## Work required
Retype the whole listing that follows so that it matches the original exactly.

## Material supplied
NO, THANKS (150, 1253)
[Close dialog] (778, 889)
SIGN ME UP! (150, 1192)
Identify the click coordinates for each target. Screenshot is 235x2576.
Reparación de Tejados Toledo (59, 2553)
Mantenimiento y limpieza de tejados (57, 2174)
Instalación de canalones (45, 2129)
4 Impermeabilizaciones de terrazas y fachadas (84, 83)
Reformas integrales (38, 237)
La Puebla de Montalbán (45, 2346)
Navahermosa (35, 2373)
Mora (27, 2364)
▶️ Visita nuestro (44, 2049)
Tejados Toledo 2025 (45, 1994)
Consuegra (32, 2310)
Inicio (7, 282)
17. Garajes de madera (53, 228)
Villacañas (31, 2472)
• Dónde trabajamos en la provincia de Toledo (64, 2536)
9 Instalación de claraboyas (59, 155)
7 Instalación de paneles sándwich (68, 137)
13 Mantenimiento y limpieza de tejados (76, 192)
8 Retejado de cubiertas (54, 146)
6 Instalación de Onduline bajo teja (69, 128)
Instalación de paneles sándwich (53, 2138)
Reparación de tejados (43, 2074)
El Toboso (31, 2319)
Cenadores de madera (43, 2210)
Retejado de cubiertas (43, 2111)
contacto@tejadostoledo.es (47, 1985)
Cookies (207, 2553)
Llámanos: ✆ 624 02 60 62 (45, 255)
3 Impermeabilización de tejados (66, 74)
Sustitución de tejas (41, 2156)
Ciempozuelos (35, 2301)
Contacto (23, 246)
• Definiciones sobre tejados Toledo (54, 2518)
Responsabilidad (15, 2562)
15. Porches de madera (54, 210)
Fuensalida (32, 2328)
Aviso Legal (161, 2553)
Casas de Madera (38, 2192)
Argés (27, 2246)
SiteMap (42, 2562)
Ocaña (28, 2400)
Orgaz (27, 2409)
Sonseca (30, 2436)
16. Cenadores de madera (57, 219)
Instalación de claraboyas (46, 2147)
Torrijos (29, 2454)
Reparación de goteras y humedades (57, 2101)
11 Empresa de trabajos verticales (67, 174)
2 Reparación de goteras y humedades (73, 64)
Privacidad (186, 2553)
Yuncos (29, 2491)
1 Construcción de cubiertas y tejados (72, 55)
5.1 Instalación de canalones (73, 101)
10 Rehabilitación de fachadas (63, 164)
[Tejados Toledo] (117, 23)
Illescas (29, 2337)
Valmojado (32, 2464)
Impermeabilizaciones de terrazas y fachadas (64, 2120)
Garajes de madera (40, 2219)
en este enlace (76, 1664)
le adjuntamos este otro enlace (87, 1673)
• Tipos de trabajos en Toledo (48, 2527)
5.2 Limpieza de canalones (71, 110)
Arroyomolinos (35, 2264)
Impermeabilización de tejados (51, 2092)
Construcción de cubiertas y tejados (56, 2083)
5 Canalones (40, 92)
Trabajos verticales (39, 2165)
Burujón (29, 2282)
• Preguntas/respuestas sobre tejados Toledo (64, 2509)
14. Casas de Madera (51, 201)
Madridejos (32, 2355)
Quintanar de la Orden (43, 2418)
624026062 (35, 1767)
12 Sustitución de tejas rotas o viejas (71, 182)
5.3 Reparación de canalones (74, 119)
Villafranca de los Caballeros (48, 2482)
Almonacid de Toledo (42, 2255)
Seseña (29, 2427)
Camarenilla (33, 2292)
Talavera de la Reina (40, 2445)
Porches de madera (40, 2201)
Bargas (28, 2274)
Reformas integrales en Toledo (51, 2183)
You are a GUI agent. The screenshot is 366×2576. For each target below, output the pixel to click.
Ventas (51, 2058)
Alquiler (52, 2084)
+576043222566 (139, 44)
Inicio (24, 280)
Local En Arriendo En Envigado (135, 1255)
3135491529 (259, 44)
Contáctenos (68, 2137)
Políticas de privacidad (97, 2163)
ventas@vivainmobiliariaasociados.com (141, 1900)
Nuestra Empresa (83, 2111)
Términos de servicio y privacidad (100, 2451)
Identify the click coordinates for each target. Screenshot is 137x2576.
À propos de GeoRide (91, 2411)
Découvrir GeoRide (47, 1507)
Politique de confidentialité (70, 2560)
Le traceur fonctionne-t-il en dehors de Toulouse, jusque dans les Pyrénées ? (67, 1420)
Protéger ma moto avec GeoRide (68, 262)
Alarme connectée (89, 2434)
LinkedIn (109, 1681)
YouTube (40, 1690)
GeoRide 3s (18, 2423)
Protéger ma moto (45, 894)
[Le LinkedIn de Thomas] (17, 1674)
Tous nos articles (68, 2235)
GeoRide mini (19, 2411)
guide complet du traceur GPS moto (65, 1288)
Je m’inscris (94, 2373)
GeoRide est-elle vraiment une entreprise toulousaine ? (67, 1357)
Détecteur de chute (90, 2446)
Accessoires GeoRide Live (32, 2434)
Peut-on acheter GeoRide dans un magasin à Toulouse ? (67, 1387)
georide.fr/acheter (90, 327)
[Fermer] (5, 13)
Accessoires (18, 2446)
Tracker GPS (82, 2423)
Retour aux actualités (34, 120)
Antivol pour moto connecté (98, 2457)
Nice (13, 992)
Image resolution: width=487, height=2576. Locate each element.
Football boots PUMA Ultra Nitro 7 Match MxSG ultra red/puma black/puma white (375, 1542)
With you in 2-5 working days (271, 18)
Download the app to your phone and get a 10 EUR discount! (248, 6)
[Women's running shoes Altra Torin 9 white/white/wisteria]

## Exercise solution
NO, THANKS (150, 1253)
[Close dialog] (778, 889)
SIGN ME UP! (150, 1192)
Identify the click coordinates for each target. Screenshot is 235x2576.
Reparación de Tejados Toledo (59, 2553)
Mantenimiento y limpieza de tejados (57, 2174)
Instalación de canalones (45, 2129)
4 Impermeabilizaciones de terrazas y fachadas (84, 83)
Reformas integrales (38, 237)
La Puebla de Montalbán (45, 2346)
Navahermosa (35, 2373)
Mora (27, 2364)
▶️ Visita nuestro (44, 2049)
Tejados Toledo 2025 (45, 1994)
Consuegra (32, 2310)
Inicio (7, 282)
17. Garajes de madera (53, 228)
Villacañas (31, 2472)
• Dónde trabajamos en la provincia de Toledo (64, 2536)
9 Instalación de claraboyas (59, 155)
7 Instalación de paneles sándwich (68, 137)
13 Mantenimiento y limpieza de tejados (76, 192)
8 Retejado de cubiertas (54, 146)
6 Instalación de Onduline bajo teja (69, 128)
Instalación de paneles sándwich (53, 2138)
Reparación de tejados (43, 2074)
El Toboso (31, 2319)
Cenadores de madera (43, 2210)
Retejado de cubiertas (43, 2111)
contacto@tejadostoledo.es (47, 1985)
Cookies (207, 2553)
Llámanos: ✆ 624 02 60 62 (45, 255)
3 Impermeabilización de tejados (66, 74)
Sustitución de tejas (41, 2156)
Ciempozuelos (35, 2301)
Contacto (23, 246)
• Definiciones sobre tejados Toledo (54, 2518)
Responsabilidad (15, 2562)
15. Porches de madera (54, 210)
Fuensalida (32, 2328)
Aviso Legal (161, 2553)
Casas de Madera (38, 2192)
Argés (27, 2246)
SiteMap (42, 2562)
Ocaña (28, 2400)
Orgaz (27, 2409)
Sonseca (30, 2436)
16. Cenadores de madera (57, 219)
Instalación de claraboyas (46, 2147)
Torrijos (29, 2454)
Reparación de goteras y humedades (57, 2101)
11 Empresa de trabajos verticales (67, 174)
2 Reparación de goteras y humedades (73, 64)
Privacidad (186, 2553)
Yuncos (29, 2491)
1 Construcción de cubiertas y tejados (72, 55)
5.1 Instalación de canalones (73, 101)
10 Rehabilitación de fachadas (63, 164)
[Tejados Toledo] (117, 23)
Illescas (29, 2337)
Valmojado (32, 2464)
Impermeabilizaciones de terrazas y fachadas (64, 2120)
Garajes de madera (40, 2219)
en este enlace (76, 1664)
le adjuntamos este otro enlace (87, 1673)
• Tipos de trabajos en Toledo (48, 2527)
5.2 Limpieza de canalones (71, 110)
Arroyomolinos (35, 2264)
Impermeabilización de tejados (51, 2092)
Construcción de cubiertas y tejados (56, 2083)
5 Canalones (40, 92)
Trabajos verticales (39, 2165)
Burujón (29, 2282)
• Preguntas/respuestas sobre tejados Toledo (64, 2509)
14. Casas de Madera (51, 201)
Madridejos (32, 2355)
Quintanar de la Orden (43, 2418)
624026062 (35, 1767)
12 Sustitución de tejas rotas o viejas (71, 182)
5.3 Reparación de canalones (74, 119)
Villafranca de los Caballeros (48, 2482)
Almonacid de Toledo (42, 2255)
Seseña (29, 2427)
Camarenilla (33, 2292)
Talavera de la Reina (40, 2445)
Porches de madera (40, 2201)
Bargas (28, 2274)
Reformas integrales en Toledo (51, 2183)
You are a GUI agent. The screenshot is 366×2576. For each target below, output the pixel to click.
Ventas (51, 2058)
Alquiler (52, 2084)
+576043222566 (139, 44)
Inicio (24, 280)
Local En Arriendo En Envigado (135, 1255)
3135491529 (259, 44)
Contáctenos (68, 2137)
Políticas de privacidad (97, 2163)
ventas@vivainmobiliariaasociados.com (141, 1900)
Nuestra Empresa (83, 2111)
Términos de servicio y privacidad (100, 2451)
Identify the click coordinates for each target. Screenshot is 137x2576.
À propos de GeoRide (91, 2411)
Découvrir GeoRide (47, 1507)
Politique de confidentialité (70, 2560)
Le traceur fonctionne-t-il en dehors de Toulouse, jusque dans les Pyrénées ? (67, 1420)
Protéger ma moto avec GeoRide (68, 262)
Alarme connectée (89, 2434)
LinkedIn (109, 1681)
YouTube (40, 1690)
GeoRide 3s (18, 2423)
Protéger ma moto (45, 894)
[Le LinkedIn de Thomas] (17, 1674)
Tous nos articles (68, 2235)
GeoRide mini (19, 2411)
guide complet du traceur GPS moto (65, 1288)
Je m’inscris (94, 2373)
GeoRide est-elle vraiment une entreprise toulousaine ? (67, 1357)
Détecteur de chute (90, 2446)
Accessoires GeoRide Live (32, 2434)
Peut-on acheter GeoRide dans un magasin à Toulouse ? (67, 1387)
georide.fr/acheter (90, 327)
[Fermer] (5, 13)
Accessoires (18, 2446)
Tracker GPS (82, 2423)
Retour aux actualités (34, 120)
Antivol pour moto connecté (98, 2457)
Nice (13, 992)
Image resolution: width=487, height=2576. Locate each element.
Football boots PUMA Ultra Nitro 7 Match MxSG ultra red/puma black/puma white (375, 1542)
With you in 2-5 working days (271, 18)
Download the app to your phone and get a 10 EUR discount! (248, 6)
[Women's running shoes Altra Torin 9 white/white/wisteria]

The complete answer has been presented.